Mr. Alexander Dufaï has published in Paris a satire on socialist women, under the title of Lélila, ou la Femme Socialiste, and the journals of the sect are very angry with him that he illustrates the tendencies of socialism by presenting as his heroine its female apostle, George Sand. That there may be no doubt of his intention, he tells us in the preface that he has made Lélila narrate her childhood, education, and poetic dreams, her marriage with a sous préfet, who did not "understand" her, and her amours with a poet who did understand her, for he carried her off; he has also made Lélila marry by turns all the socialist systems in the persons of their chiefs; and finally, shows her in the revolution of 1848, presiding at Le Club des Femmes, and playing an active part in public life. "After this," observes the Leader, "he has the shameless audacity to say he attacks the 'species,' not the 'individual!'"

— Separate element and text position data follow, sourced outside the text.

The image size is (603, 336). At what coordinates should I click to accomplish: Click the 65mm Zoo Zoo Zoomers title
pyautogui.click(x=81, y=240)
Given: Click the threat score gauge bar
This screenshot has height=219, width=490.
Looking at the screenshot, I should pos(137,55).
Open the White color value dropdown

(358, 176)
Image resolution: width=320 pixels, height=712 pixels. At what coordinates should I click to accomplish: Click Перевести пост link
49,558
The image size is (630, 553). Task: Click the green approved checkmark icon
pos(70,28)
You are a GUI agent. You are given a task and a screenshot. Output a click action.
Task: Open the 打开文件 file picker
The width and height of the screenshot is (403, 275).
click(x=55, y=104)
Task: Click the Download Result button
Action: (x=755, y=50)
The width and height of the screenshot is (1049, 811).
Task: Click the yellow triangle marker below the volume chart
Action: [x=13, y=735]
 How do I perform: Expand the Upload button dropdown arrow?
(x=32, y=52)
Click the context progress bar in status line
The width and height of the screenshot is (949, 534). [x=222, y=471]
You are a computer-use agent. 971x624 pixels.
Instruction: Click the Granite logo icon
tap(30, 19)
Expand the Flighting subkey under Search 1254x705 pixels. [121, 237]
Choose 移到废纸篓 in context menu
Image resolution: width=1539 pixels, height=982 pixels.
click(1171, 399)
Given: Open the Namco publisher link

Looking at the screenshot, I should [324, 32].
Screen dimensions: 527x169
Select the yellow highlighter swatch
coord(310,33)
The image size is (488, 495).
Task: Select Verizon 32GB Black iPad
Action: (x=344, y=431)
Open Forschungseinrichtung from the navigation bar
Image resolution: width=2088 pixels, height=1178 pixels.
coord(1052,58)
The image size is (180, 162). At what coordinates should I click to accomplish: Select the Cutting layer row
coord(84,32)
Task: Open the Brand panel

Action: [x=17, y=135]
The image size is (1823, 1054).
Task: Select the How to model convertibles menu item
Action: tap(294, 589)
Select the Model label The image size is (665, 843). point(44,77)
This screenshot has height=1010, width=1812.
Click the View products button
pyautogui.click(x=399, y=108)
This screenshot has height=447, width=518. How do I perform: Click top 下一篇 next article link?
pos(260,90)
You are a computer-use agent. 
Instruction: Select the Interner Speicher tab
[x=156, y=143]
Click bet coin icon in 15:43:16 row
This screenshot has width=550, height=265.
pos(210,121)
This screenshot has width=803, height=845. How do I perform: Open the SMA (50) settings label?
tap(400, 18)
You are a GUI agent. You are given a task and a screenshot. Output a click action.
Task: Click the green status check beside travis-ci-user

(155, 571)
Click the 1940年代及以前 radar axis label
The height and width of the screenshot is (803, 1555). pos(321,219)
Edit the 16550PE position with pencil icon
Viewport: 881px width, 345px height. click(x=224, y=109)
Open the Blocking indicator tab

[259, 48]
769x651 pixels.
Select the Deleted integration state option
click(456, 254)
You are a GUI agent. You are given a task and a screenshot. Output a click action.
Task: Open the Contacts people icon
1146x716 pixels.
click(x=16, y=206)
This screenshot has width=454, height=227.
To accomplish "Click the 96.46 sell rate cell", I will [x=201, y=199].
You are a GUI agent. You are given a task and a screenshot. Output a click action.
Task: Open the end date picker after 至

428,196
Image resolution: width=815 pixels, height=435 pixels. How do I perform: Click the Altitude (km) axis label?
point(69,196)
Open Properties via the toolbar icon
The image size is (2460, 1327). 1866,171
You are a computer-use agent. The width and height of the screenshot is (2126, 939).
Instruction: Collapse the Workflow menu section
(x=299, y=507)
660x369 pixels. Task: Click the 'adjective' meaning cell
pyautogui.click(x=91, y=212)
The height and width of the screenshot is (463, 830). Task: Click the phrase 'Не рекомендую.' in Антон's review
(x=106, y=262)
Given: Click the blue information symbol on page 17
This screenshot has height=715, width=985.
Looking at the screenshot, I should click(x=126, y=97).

The two last volumes of the Remains of Saint-Martin have just been issued from the National Press in Paris, under the title, Fragments of a History of the Arsacides, posthumous work of M. Saint-Martin. He was a well-known French litterateur, and director of the library of the Arsenal. Strange stories are told of his unwearied diligence and devotion to details. He was the original proposer of a plan for a systematic and scientific investigation of oriental antiquities, and another for a collection of oriental classics. This latter was his darling project, for the execution of which Louis XVIII. granted a commission; but the revolution of 1830 ruined his hopes. Yet a new commission was named, and on the day upon which it was to hold its first session, Saint-Martin was stricken by the cholera, and died without knowing that the hope of his life would be fulfilled.


The Univers at Paris announces a newly-discovered document in relation to the trial of Louis XVI., proving that the report of the Debates in the Moniteur were falsified. This document is reported to have been published on the third of January, 1794, but has escaped all the historians. It occurs in the report of the commission appointed by the Convention to examine the papers found in Robespierre's possession. A letter turns up, written by the editor of the Debates of the Convention in the Moniteur to Robespierre, and of this import: "You know that we always report more fully the speeches of the Mountain than of the other side. In Convet's complaint against you, I printed only a short sketch of his first point, but the whole of your reply. And in the report of the King's trial I introduced on his side only enough to preserve an appearance of impartiality," &c., &c. Lamartine received these papers to examine when he announced his history of the Girondins, but returned them, saying that he could make no use of them.


An important work is announced by Joubert in Paris, Les Murailles Revolutionaries, being a complete collection of professions of faith, proclamations, placards, decrees, bulletins, facsimiles of signatures, inedited autographs, &c., from February, 1848, to the present day: three volumes quarto. It is to be published in twenty-four parts, one part every month, and will supply a very important want of the future historian of these last remarkable years.


M. Ubicini has just published in Paris a very interesting work on the Ottomans, Lettres sur la Turquie. These letters were first printed in successive numbers of the Moniteur, from March, 1850, to the present summer, and they treat with decided ability and with freshness the chief subjects connected with Mohammedan civilization, and with the present condition and prospects of the Turkish empire, as the government, administration, army, finances, agriculture, commerce, public instruction, organization of religion, &c.